During natural disasters, Robertory said “trying to make things easier for disaster survivors may also make it easier for hackers.” He cautioned that privacy pitfalls await well-intentioned efforts to help reunite displaced people, especially when their status and addresses are made public when they sign in to verify their safety after a disaster. For this reason, he noted that the Red Cross’ Safe and Well system doesn’t reveal a person’s location or any personal information.
“You have situations where landlords say ‘You need to tell me you registered for assistance, prove it by giving me your number.’ Then they can change the routing where the financial assistance goes,” he said.
Singer said a new development called “mobile key” holds promise for safeguarding personal information, especially for rescue workers who have access to command and controls, he said.

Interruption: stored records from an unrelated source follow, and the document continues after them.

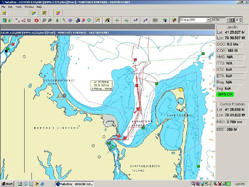249x187 pixels.
Task: Toggle the GPS OK status indicator
Action: (225, 94)
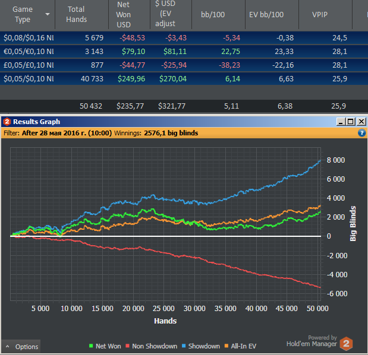
Task: Open the Game Type column sort arrow
Action: coord(48,14)
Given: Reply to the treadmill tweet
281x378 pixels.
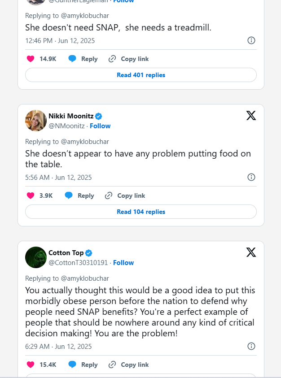Looking at the screenshot, I should tap(83, 59).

“You can look at a lot of things about how a person might hold a device, unlock a device, maybe put a certificate on the device. As you build up more and more things that can check, it builds your confidence that yes, that’s the right person, so let them take the next action,” he said.
Preventing disasters from happening in the first place is equally important, said Schmitter. The 2013 North American blackout was caused in part by human error and failure to follow proper procedures. To prevent it from happening again, the industry holds a large-scale exercises, dubbed “gridmageddon,” where every bad thing that could possibly happen within a two-day period is simulated.
“When the industry has an incident, how do they respond? And how do they reach beyond themselves when they’re in a situation that’s overwhelming?” he said.
“Do they have those preexisting relationships so that when bad things do happen, they know exactly the capabilities they can ask for, what the requirements will be, and how to get power back online as quickly as possible?”
Talk of power grids led to the plight of Puerto Rico after Hurricane Maria. Robertory said it’s difficult to convey how challenging it is to bring power back to the island. High-tension electrical wires in the United States are separated by wide right of ways, for instance, while many in Puerto Rico are not. So in some mountainous regions, it’s easier to reinstall poles by helicopter than by truck.
And, he said, you have to remove the existing infrastructure first.
“There’s a lot of good work going on in Puerto Rico, but it is simply overwhelming.”